**Exercise task:**
Please recast the material below as a JSON list of strings with one string per line, skipping blank lines and leaving the pictures out.

**Rows on where targets appear:**
========================================
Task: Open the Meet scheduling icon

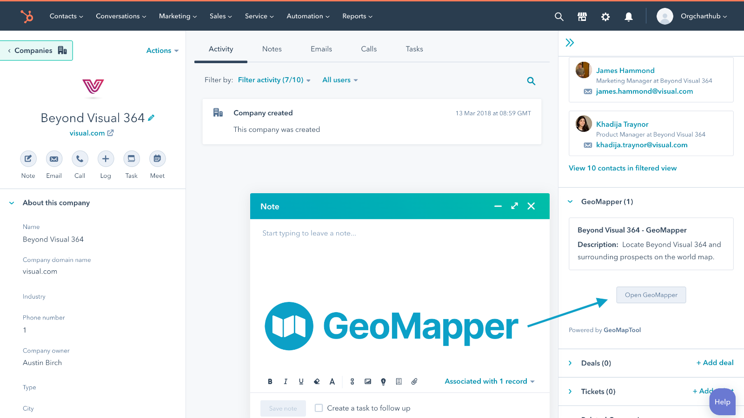Action: pos(157,158)
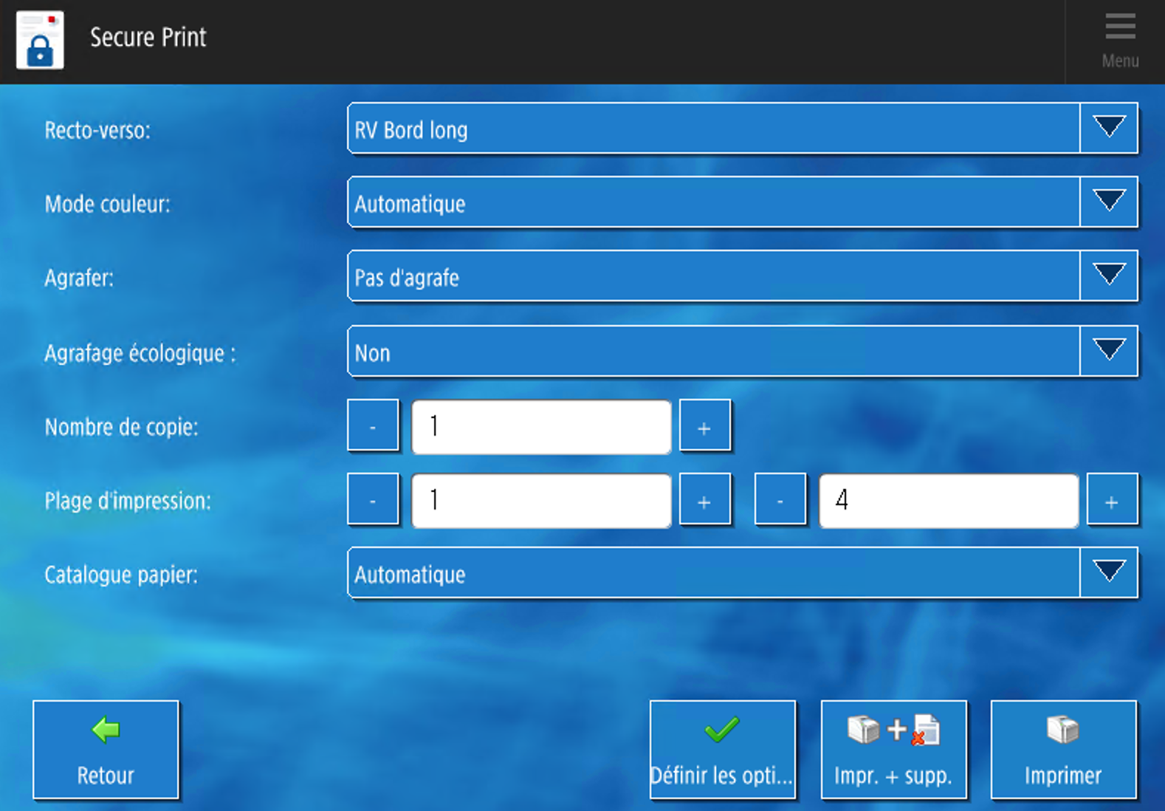Click the Nombre de copie input field
Screen dimensions: 1165x811
541,427
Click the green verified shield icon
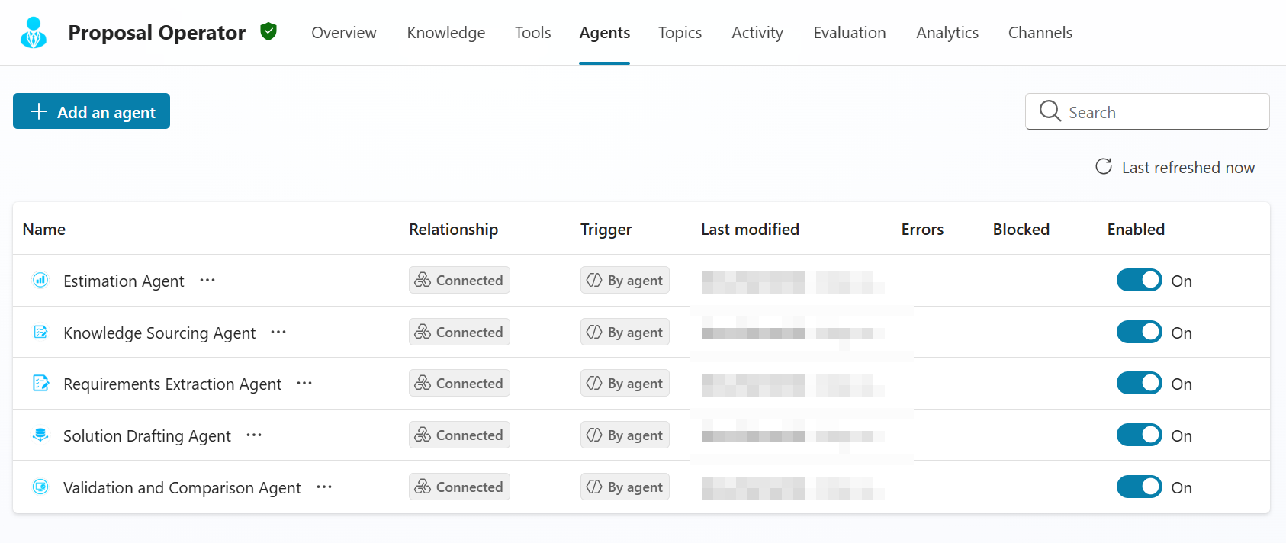Image resolution: width=1286 pixels, height=543 pixels. pyautogui.click(x=268, y=32)
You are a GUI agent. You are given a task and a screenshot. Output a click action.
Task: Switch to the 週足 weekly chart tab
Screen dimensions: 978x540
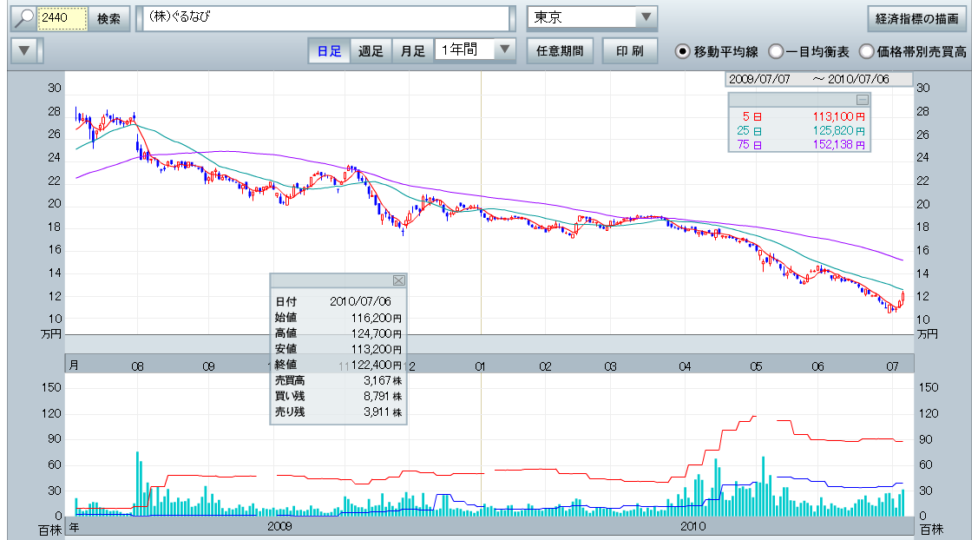[x=371, y=51]
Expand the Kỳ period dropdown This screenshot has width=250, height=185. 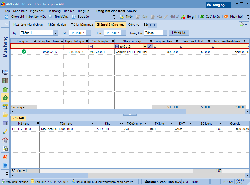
========================================
**Task result:**
[
  "Task: Open the Meet scheduling icon",
  "Action: pos(157,158)",
  "Click the Nombre de copie input field",
  "Screen dimensions: 1165x811",
  "541,427",
  "Click the green verified shield icon",
  "Image resolution: width=1286 pixels, height=543 pixels. pyautogui.click(x=268, y=32)",
  "You are a GUI agent. You are given a task and a screenshot. Output a click action.",
  "Task: Switch to the 週足 weekly chart tab",
  "Screen dimensions: 978x540",
  "[x=371, y=51]",
  "Expand the Kỳ period dropdown This screenshot has width=250, height=185. "
]